** 依頼内容 **
以下に示す北口和皇の経歴文を、最後の一文の後から引き継いで書き進めてください。
--- 原文 ---
北口 和皇(きたぐち かずこ、1958年4月11日 - )は日本の政治家。元熊本市議会議員(7期)。
経歴
1958年4月11日、熊本県熊本市に生まれる。熊本市立必由館高等学校卒業。税理士学校で学んだあと、1988年の熊本市議会議員選挙に祖父政義の後継者として立候補するが、落選した。1991年、再び市議選に無所属で立候補して今度は初当選を果たした。2018年3月26日、地方自治法で禁止されている議員の兼業をしていると本会議で決議されて失職した。北口はこれを不服として、4月10日、取り消しを求める申立書を熊本県知事に郵送した。これを受け蒲島郁夫熊本県知事は7月11日付で市議会の議決を取り消す裁決を下した。これにより、議決された3月26日に遡って復職した。2019年4月7日、8選を目指して市議選に中央区選挙区から立候補したが、定数11に対し14位で落選した。2023年4月9日、中央区選挙区から立候補したが、定数12に対し15位で再び落選した。選挙後の5月29日、自身への投票を呼びかける文書を違法に配ったとして公職選挙法違反(法定外文書頒布)容疑で逮捕された。11月21日、熊本地方裁判所から罰金30万円と公民権停止3年の判決を言い渡された。
--- 提供データ ---
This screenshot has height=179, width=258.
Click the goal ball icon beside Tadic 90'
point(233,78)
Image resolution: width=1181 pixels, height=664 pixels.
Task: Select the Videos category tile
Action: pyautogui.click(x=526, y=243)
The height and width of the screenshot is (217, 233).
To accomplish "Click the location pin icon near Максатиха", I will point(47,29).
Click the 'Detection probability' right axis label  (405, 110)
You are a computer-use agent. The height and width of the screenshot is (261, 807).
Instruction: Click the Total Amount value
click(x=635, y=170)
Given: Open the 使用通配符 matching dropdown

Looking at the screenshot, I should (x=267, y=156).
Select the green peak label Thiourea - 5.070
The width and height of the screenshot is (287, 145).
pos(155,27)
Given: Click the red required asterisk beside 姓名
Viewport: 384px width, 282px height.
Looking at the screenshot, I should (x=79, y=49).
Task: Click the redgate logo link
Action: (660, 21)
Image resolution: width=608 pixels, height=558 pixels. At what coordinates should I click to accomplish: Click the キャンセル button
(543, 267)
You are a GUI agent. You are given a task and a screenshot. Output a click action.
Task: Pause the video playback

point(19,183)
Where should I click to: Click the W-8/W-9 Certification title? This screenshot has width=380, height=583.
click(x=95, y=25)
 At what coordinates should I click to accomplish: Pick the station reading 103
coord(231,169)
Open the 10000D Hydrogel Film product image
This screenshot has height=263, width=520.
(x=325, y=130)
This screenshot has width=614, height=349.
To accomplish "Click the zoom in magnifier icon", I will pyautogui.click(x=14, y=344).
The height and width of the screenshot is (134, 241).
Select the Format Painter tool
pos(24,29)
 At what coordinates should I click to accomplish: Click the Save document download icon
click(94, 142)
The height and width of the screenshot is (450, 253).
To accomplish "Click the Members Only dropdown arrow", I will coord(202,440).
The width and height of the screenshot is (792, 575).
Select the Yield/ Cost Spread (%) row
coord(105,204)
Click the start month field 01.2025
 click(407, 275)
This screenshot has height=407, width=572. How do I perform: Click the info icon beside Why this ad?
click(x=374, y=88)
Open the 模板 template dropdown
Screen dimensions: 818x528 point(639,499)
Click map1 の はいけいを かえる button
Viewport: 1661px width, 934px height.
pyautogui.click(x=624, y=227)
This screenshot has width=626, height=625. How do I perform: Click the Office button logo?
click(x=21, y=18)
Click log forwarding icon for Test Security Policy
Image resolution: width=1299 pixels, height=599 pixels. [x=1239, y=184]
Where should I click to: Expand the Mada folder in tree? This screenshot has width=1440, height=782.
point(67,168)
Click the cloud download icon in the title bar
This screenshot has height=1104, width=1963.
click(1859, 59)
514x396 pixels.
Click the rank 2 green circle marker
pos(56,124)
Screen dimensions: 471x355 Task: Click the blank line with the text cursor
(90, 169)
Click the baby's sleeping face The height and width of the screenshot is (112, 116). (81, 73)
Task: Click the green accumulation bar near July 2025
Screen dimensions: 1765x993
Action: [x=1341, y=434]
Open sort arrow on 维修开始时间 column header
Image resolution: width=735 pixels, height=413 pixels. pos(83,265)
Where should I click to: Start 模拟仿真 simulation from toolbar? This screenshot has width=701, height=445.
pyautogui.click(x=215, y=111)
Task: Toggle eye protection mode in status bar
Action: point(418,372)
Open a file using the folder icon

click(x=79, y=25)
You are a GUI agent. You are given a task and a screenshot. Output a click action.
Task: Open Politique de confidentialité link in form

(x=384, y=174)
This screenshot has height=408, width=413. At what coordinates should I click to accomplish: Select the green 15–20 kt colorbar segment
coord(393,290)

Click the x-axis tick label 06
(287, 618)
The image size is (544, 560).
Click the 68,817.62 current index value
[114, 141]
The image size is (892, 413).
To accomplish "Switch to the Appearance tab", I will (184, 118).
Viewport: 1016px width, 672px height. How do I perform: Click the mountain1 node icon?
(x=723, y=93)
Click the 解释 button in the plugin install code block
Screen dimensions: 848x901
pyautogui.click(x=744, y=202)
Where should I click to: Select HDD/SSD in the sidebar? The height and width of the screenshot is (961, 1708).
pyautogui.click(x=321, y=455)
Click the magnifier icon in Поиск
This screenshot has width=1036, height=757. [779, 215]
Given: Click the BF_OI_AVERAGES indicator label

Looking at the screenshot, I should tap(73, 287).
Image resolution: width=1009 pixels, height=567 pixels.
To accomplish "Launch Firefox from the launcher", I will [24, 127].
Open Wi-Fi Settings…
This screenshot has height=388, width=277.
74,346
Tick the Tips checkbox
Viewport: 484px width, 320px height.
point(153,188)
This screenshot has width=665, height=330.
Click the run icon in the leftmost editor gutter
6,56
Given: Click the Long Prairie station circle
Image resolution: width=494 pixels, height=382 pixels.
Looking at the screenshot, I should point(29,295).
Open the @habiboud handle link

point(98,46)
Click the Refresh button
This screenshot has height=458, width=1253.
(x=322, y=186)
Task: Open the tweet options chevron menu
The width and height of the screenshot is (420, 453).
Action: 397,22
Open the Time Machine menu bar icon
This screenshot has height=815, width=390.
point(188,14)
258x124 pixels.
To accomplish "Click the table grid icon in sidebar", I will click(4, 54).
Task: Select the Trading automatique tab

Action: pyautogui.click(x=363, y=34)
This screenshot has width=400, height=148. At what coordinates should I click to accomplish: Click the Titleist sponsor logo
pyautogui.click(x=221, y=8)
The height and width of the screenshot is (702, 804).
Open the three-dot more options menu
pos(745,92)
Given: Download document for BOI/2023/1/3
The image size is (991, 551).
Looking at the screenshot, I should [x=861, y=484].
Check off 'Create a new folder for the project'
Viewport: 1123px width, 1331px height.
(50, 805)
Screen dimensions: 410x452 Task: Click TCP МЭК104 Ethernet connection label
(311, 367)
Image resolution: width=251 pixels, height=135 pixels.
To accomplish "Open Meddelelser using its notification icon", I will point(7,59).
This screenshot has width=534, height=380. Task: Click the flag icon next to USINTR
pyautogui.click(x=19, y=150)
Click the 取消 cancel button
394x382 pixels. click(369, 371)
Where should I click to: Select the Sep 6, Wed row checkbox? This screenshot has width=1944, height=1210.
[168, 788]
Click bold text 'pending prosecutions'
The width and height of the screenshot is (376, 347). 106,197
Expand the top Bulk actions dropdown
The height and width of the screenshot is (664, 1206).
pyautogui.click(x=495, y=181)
---
** 回答文 **
騒動
セクハラ被害
1991年12月13日、馬場三則熊本県議会議員を強制わいせつと侮辱罪で熊本地方検察庁に告訴した。北口は、同年6月20日、胸を水平に空手チョップのように叩(たた)かれたり、右胸を鷲掴(わしづか)みにされたと訴えている。これに対し、馬場は胸の辺りに触れたことは認めているが破廉恥な行為でなかったと主張している。1992年3月23日、熊本地検は馬場の言動を暴行罪と侮辱罪に当たると認定したが、強制わいせつ罪については認定しなかった。その上で、社会的制裁を受けたことと、酔った上での偶発的行為だったとして起訴猶予処分とした。一方、同年6月9日、北口が本会議で「議会はいい加減と言われても仕方がない」と発言したことに対し翌10日に懲罰動議が可決された。そして、同月15日、懲罰特別委員会は北口に陳謝の懲罰を科すことに決定した。翌16日、本会議で懲罰が可決されたが北口は議場で倒れこんで入院したため、懲罰の執行停止を可決した。これに関して全国フェミニスト議員連盟は熊本市議会に懲罰の撤回を求める申し入れをしている。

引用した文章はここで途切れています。